NIXON AND CLINTON-WHEN PRESIDENTS VIOLATE THE PUBLIC TRUST BY JOHN FUND

http://www.nationalreview.com/node/384931/print

Nixon shattered the rule of law, but Bill Clinton subjected himself to national-security blackmail.

Forty years ago tomorrow, on August 9, 1974, Richard Nixon resigned the presidency in disgrace. He also set off a mini-industry in the media, which for decades has been obsessed with Watergate.

John Dean, a Nixon co-conspirator who moved to the left after his time in prison, wrote a book trashing the Bush years that he entitled “Worse than Watergate.” As for Nixon, a new HBO documentary about Nixon “takes a fresh look at the Nixon tapes to make the case that the already vilified 37th president was not as bad as you may think — he was worse,” ABC News Radio reported. Washington Post columnist Ruth Marcus concluded this week that four decades “after he slunk out of office, Richard M. Nixon retains the capacity to astonish and disgust.”

Nixon was in some ways sui generis in his contempt for the rule of law. But it is fascinating to see that while Nixon’s stock continues to shrink, the other president who drove the country toward impeachment continues to see his image burnished by historians. I’m talking about Bill Clinton, who is already deep into his new role as strategist for a planned Clinton-family return to the White House after a 16-year absence.

In his own way, Clinton was as reckless in office as Nixon was malevolent. Pre–Monica Lewinsky, he was engulfed in scandal after scandal ranging from Travel Office firings to the improper transfer to the White House of FBI files on leading Republicans. In January 1998, on the morning the Lewinsky scandal broke, President Clinton had to confess to Colonel Robert Patterson, his senior military aide, that he had lost the nuclear codes he was supposed to carry “and couldn’t recall how long the codes had been missing.” Patterson wrote in his memoir Dereliction of Duty that he was “appalled.” We now know that Clinton’s personal life frequently distracted him from his duties, and a new book by Daniel Halper of The Weekly Standard, Clinton, Inc.: The Audacious Rebuilding of a Political Machine, makes the case that President Clinton’s behavior also made him a target of international blackmail and threatened national security.

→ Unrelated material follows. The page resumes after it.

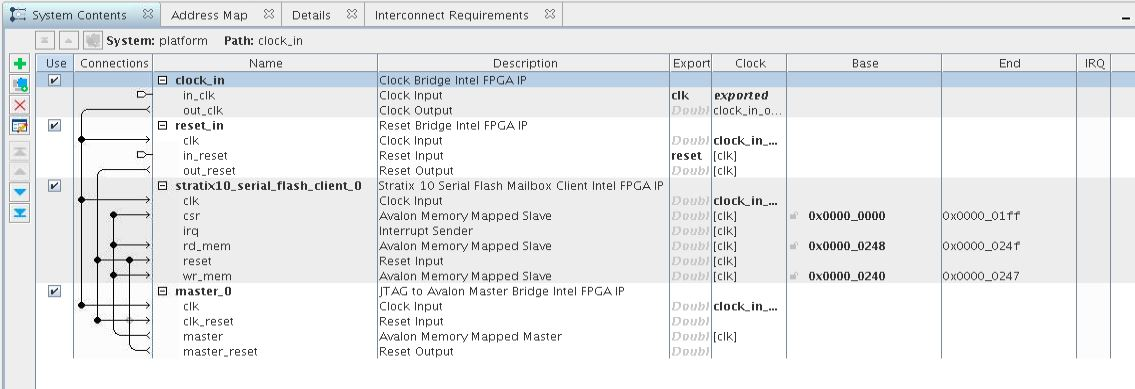Disable the master_0 Use checkbox
Screen dimensions: 1135x389
coord(54,291)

Whether he was agreeing to talk with the terminally insecure Lewinsky on a moment’s notice or was spending time to conduct extensive job searches for her, President Clinton did a great deal to keep Lewinsky quiet. Nonetheless, she ended up discussing her affair with eleven people. One of those was Linda Tripp, a Pentagon official who recorded Lewinsky’s accounts of the affair. But what if Tripp or someone else had taken those tapes to Chinese or Iranian agents instead of to Kenneth Starr, the special prosecutor?

In fact, Clinton realized the security risk their relationship represented. The Starr Report’s account, released in September 1998 and not disputed, reveals that Clinton told Lewinsky “he suspected that a foreign embassy was tapping his telephones, and he proposed cover stories” if they were ever questioned about their relationship. The president and Lewinsky had phone sex ten to 15 times, so Clinton told Lewinsky that, if asked, she should say “they knew their calls were being monitored all along, and the phone sex was just a put-on.”

Right. This laughable “explanation” wouldn’t have helped much if a hostile regime had intercepted the explicit calls. And they may well have.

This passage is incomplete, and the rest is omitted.